If $K/k$ is a degree $p$ Kummer extension of number fields (so $k$ contains the $p^r$th roots of unity for some $r \geq 1$ --- let's also assume $K/k$ is not generated by $p$-power roots of unity), I have seen the following group called the radical group of the extension:
$$ \mathfrak{R}_{\infty} = \lbrace x \in K^{\times} \mid x^p \text{ is in } k \rbrace $$
If we let $\sigma$ be a generator of $G$, the Galois group of $K/k$, and let $\mu_{p^r}$ be the group of $p^r$th roots of unity, we can give the alternative definition
$$ \mathfrak{R}_{\infty} = \lbrace x \in K^{\times} \mid x^{1-\sigma} \in \mu_{p^r} \rbrace $$
My first question: is there a standard name for the groups in the filtration, defined for $t \geq 0$:
$$ \mathfrak{R}_t = \lbrace x \in K^{\times} \mid x^{1-\sigma} \text{ is in } K^{\times p^t} \mu_{p^r} \rbrace $$
We have
$$\mathfrak{R}_0 = K^{\times}$$
and
$$\bigcap_{i=0}^{\infty} \mathfrak{R}_t = \mathfrak{R}_{\infty}$$
We can define two symbols on $\mathfrak{R}_t$. If $x$ is in $\mathfrak{R}_t$ and $x^{1-\sigma} = \delta^{p^t} \zeta$, then
$$ \left( \sigma, x \right)_{\mathrm{Kum}} = \zeta$$
and
$$ \left( \sigma, x \right)_{N} = N_{K/k} \delta $$
where $N_{K/k}$ denotes the field norm.
These symbols have the following properties:
1) Both $\left( \sigma, x \right)_{\mathrm{N}}^{p^{r-1}}$
and
$$\left( \sigma, x \right)_{\mathrm{Kum}} \left( \sigma, x \right)_{N}^{p^{t-1}}$$
are $p$th roots of unity and are independent of the decomposition $x^{1-\sigma} = \delta^{p^t} \zeta$.

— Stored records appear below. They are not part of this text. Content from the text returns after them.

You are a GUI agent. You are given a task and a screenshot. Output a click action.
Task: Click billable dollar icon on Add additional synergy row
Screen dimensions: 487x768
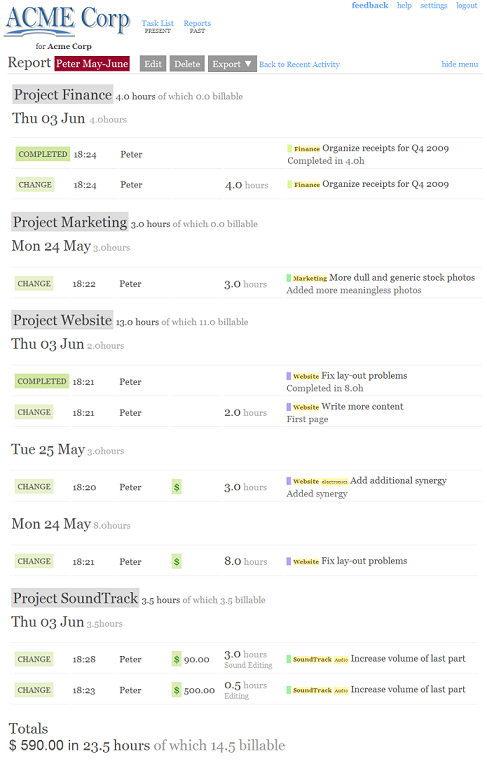point(176,487)

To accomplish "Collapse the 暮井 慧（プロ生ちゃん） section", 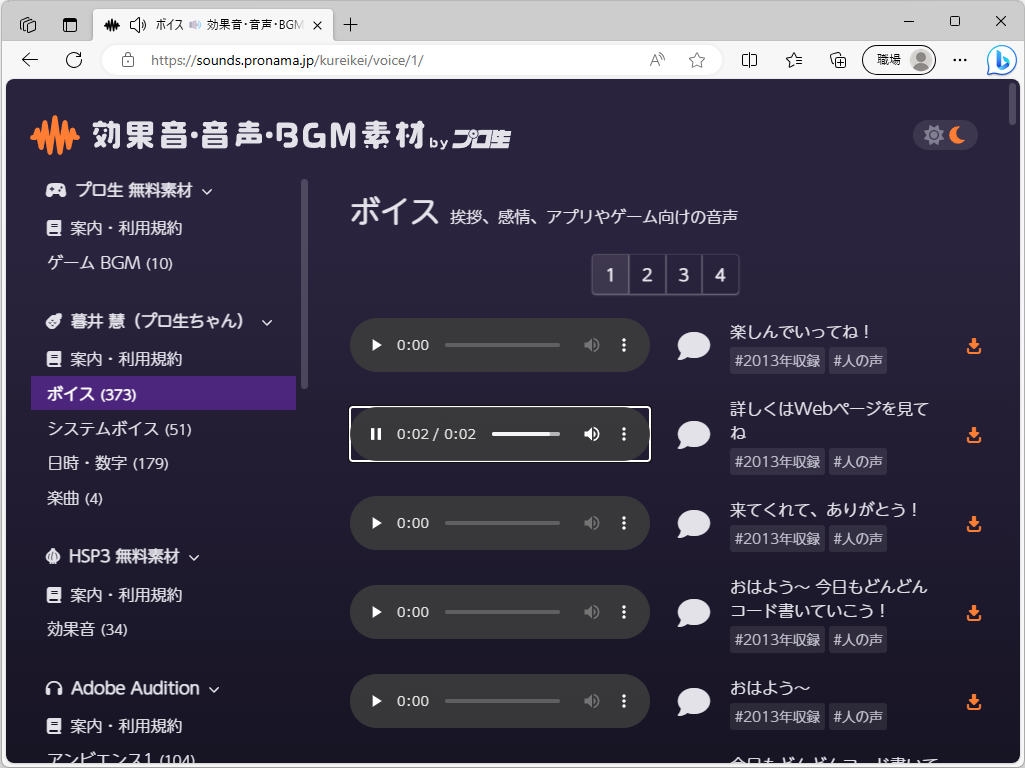I will [265, 322].
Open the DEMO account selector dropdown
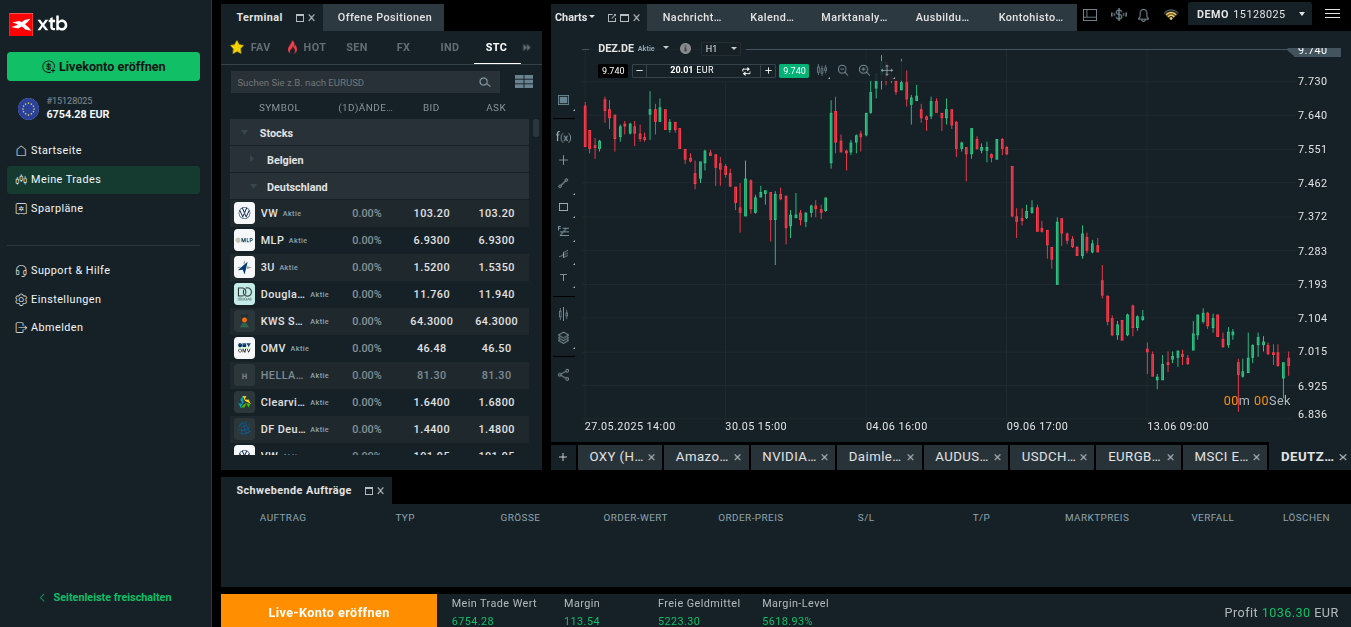The width and height of the screenshot is (1351, 627). coord(1248,14)
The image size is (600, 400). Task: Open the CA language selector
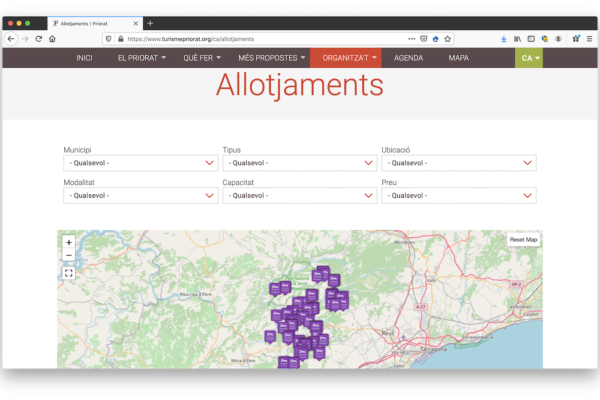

2) If $t \geq r$, then $\left( \sigma, x \right)_{\mathrm{Kum}}$ is a $p$th root of unity and is independent of the decomposition $x^{1-\sigma} = \delta^{p^t} \zeta$.
3) The maps $\left( \sigma, x \right)_N^{p^{r-1}}$, $\left( \cdot, \cdot \right)_{\mathrm{Kum}} \left( \cdot, \cdot \right)_{N}^{p^{t-1}}$,
and, when $t \geq r$,
$$\left( \cdot, \cdot \right)_{\mathrm{Kum}}$$
are bihomomorphisms, so define elements of the cohomology group $H^1 (G, \mu_p)$.
4) The maps
$$\left( \sigma, \cdot \right)_{\mathrm{Kum}} \left( \sigma, \cdot \right)_{N}^{p^{t-1}}$$
and
$$\left( \sigma, \cdot \right)_{\mathrm{Kum}}$$
in 1) and 2) above respectively restrict to the usual Kummer pairing on $\mathfrak{R}_{\infty}$
My second question is, do the above filtration and symbols fit into some more general cohomological and/or algebraic number-theoretic framework?